Background: Previous work from our center has suggested a correlation between increased donor-derived Vdelta1+ gammadelta T cells and long-term relapse-free survival following bone marrow transplantation for leukemia. Questions remain, however, as to whether this observation can be explained by a gammadelta T cell-based immune response against primary leukemia.
Methods: We examined gammadelta T cell receptor (TCR) phenotype, cell proliferation, and cytolytic activity following culture with irradiated primary leukemia blasts from a haploidentical first-degree relative. Subsequently, we also studied the gammadelta TCR phenotype and complimentarity determining region 3 (CDR3) cDNA sequences from 17 newly diagnosed leukemia patients.
Results: In 17/28 (61%) of in vitro cultures, gammadelta T cells proliferated in culture with primary blasts. Vdelta1+ T cells were proportionally increased in all cultures and were the predominant cell population in 6/17. In the 7 cultures where cytotoxicity could be assessed, 6 (86%) showed some degree of cytotoxicity to the primary leukemia. Vdelta1+ T cells were also the predominant gammadelta T cell subtype in pre-treatment leukemia patients principally due to loss of Vdelta2+ T cells rather than expansion of Vdelta1+ cells. The Vdelta1 CDR3-region cDNA sequence from these patients revealed exclusive use of the Jdelta1 constant region and sequence conservation in 4/11 patients.

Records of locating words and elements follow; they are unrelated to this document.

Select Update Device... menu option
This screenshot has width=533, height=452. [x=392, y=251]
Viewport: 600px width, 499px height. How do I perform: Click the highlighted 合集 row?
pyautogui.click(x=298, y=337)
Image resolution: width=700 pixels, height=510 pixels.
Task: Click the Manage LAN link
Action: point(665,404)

Conclusions: gammadelta T cells exhibit an in vitro response to primary leukemia blasts that is manifested by proliferation, an increased proportion of Vdelta1+ T cells, and cytotoxicity to the primary leukemia blasts. The Vdelta1+ T cell population is also predominant in newly diagnosed leukemia patients likely due to a loss of circulating Vdelta2+ T cells. A small proportion of newly diagnosed patients showed Vdelta1 CDR3 region similarity. These findings suggest a role for gammadelta T cells in the immune response to leukemia.